Please transcribe, word for word, only the lines from the one containing "This screenshot has" through the last line of the records below, both included, and leave out every picture.

********************

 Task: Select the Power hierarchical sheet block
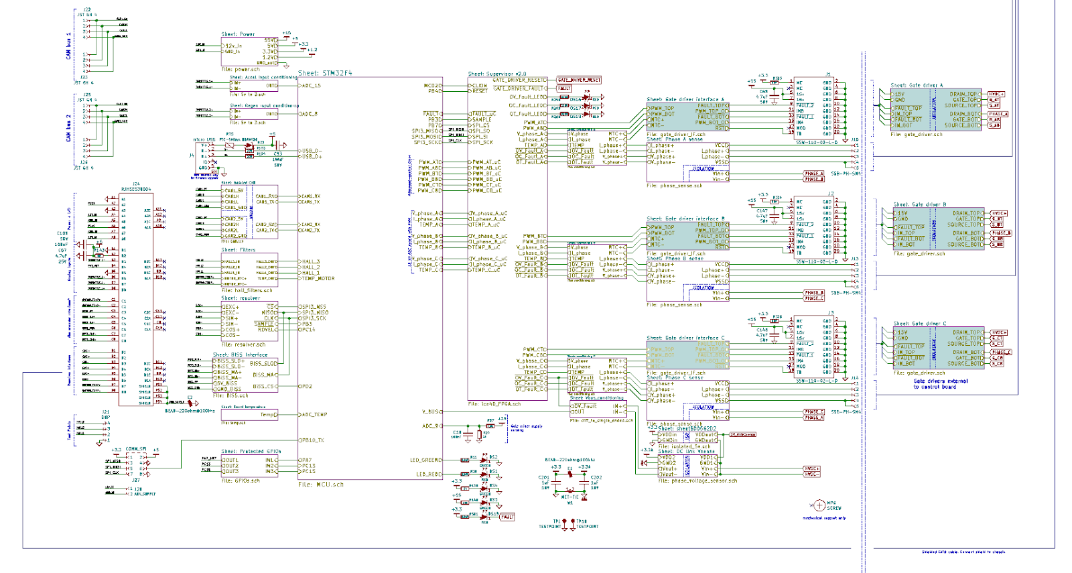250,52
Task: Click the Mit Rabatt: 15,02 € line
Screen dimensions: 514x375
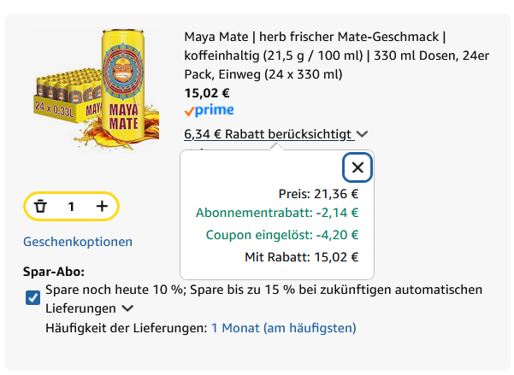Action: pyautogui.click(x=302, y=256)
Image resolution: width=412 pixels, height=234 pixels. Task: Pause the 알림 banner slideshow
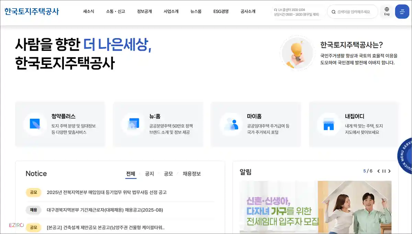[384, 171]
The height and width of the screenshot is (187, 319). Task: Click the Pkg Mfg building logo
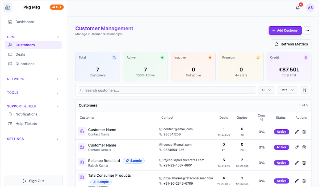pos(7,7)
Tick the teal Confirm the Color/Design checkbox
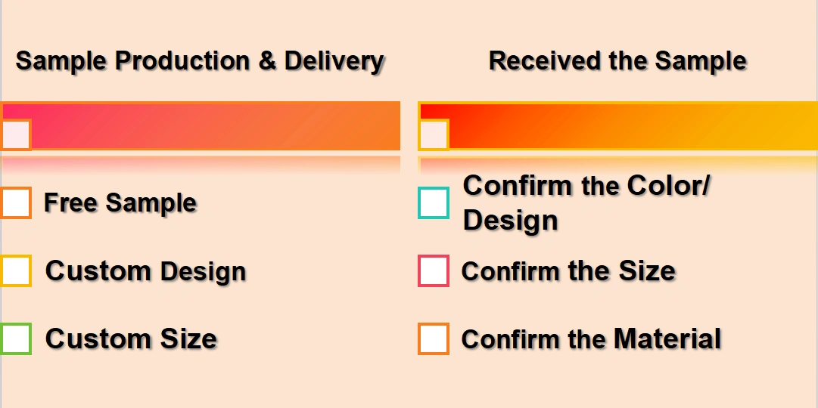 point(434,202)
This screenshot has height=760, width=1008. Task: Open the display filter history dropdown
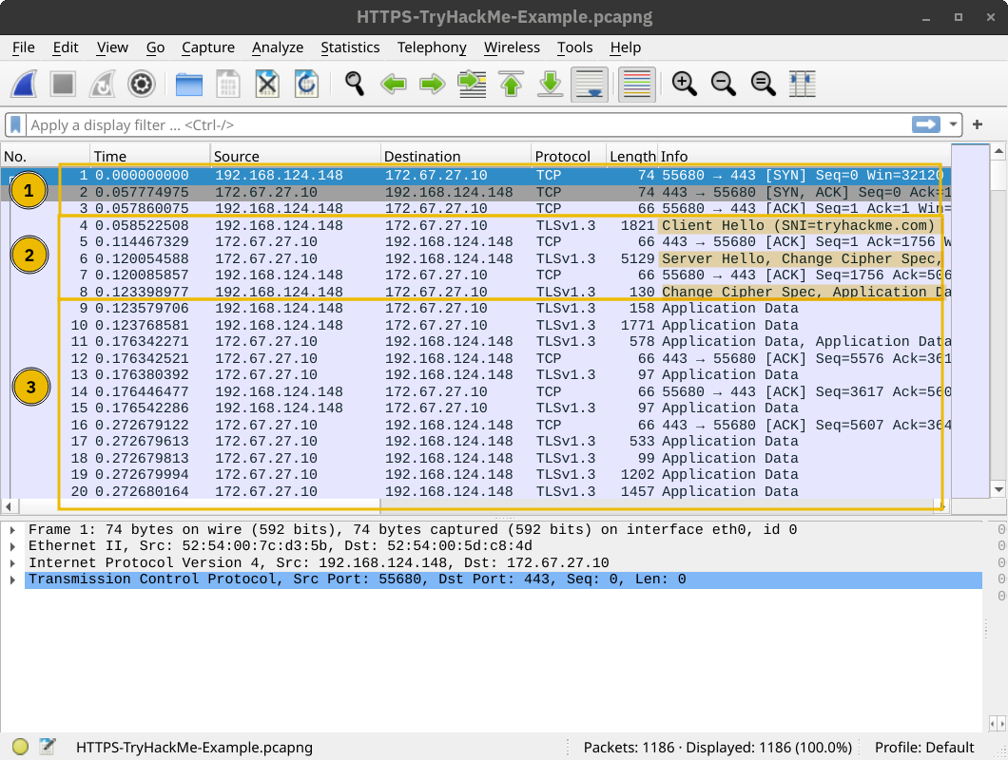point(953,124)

********************

# PROBLEM SOLUTION
This screenshot has height=760, width=1008. Task: Open the display filter history dropdown
point(953,124)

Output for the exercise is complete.